Evidence that a single gene with gender- and age-dependent effects influences systolic blood pressure determination in a population-based sample.
1991
A biometrical study was carried out to evaluate the role of genetic variation in determining interindividual differences in systolic blood pressure (SBP) in the population at large. SBP was measured in 1,266 Caucasian individuals in 278 pedigrees ascertained through children enrolled in the Rochester, MN, school system. The sample included 646 males and 620 females 550 years of age and not taking antihypertensive medication or oral contraceptives. Complex segregation analysis was first applied to these data by using a regression model for age, in which the intercept was gender and ousiotype specific but in which the slope was only gender specific. When the slope was independent of ousiotype, neither variation at a single gene combined with polygenic effects (mixed genetic model) nor variation in a single environmental factor combined with polygenetic effects (mixed environmental model) explained the distribution of SBP in this sample. However, when the regression model for age allowed both the intercept and slope to be gender and ousiotype specific, the mixed environmental model was rejected whereas the mixed genetic model was not.

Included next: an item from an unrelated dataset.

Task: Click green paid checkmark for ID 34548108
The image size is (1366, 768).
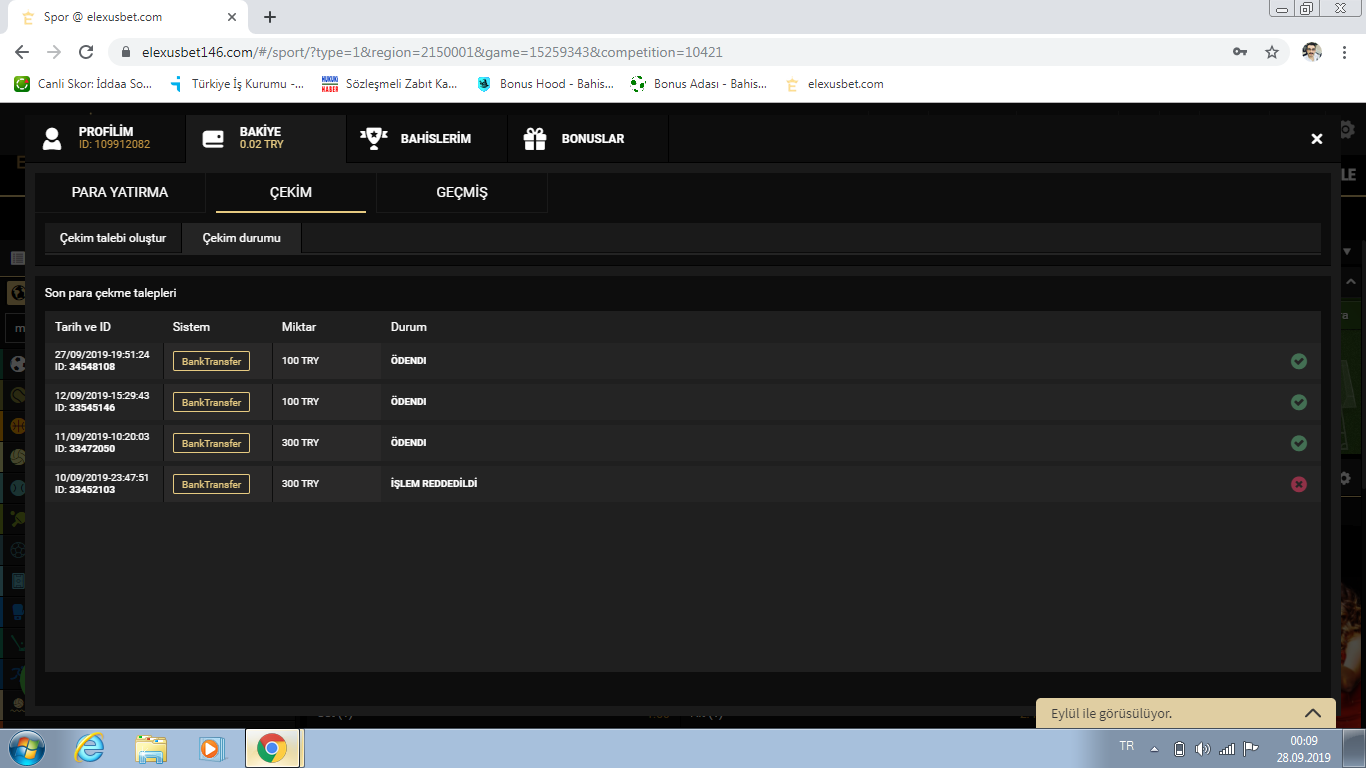Action: pos(1298,361)
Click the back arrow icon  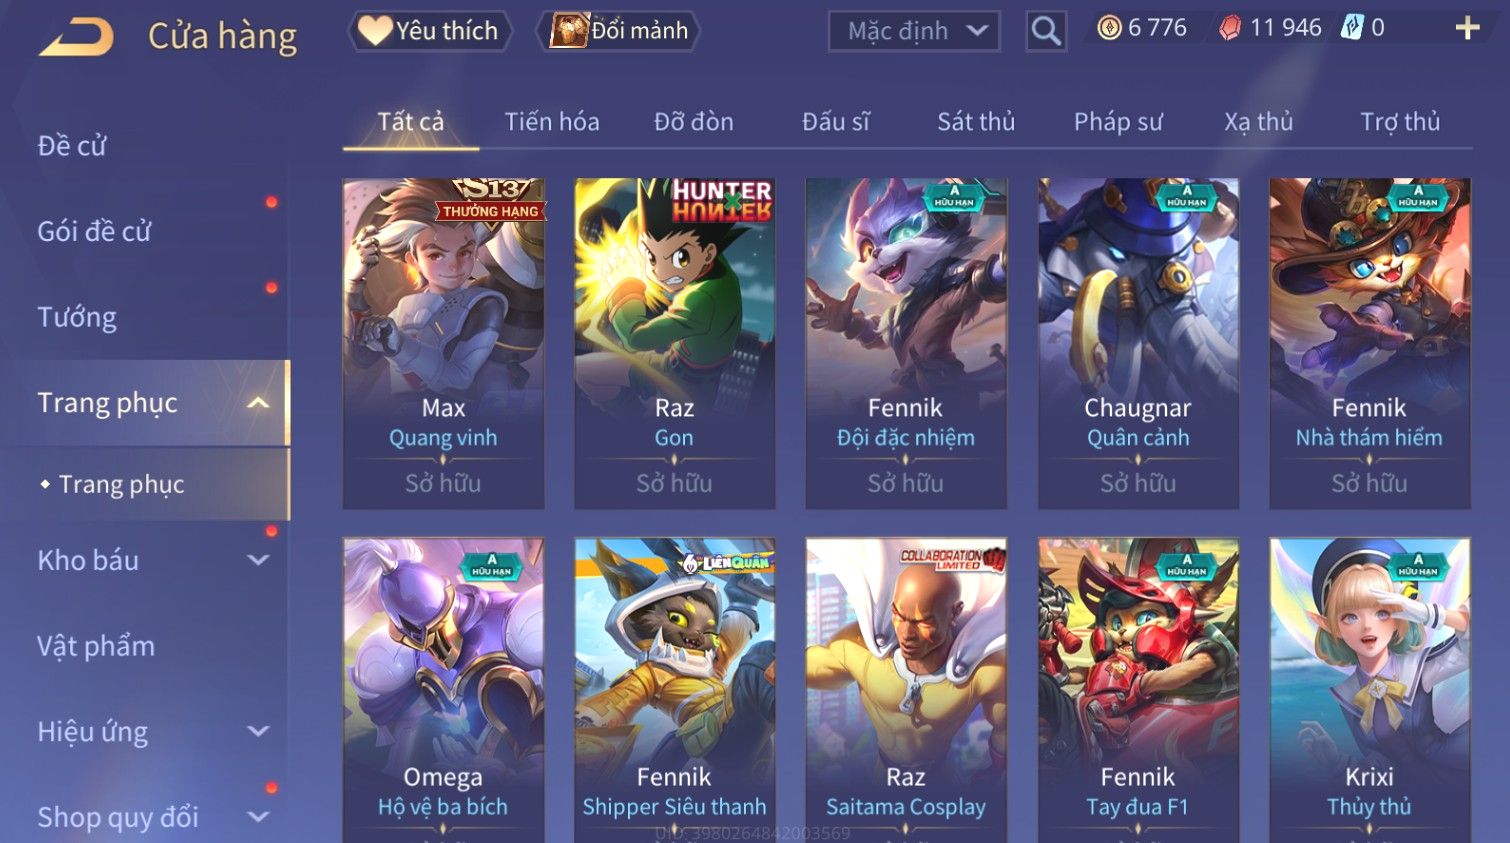pos(76,37)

These results suggest that variability in SBP may be influenced by major effects of allelic variation at a single gene that are both gender and age dependent. This study (1) suggests that particular genotypes determined by a single gene are associated with a steeper increase of SBP with age among males and females 550 years of age in the general population and (2) illustrates the need to consider models that more realistically represent the relationship between genotypic variability and phenotypic variability, to understand the genetics of human quantitative traits.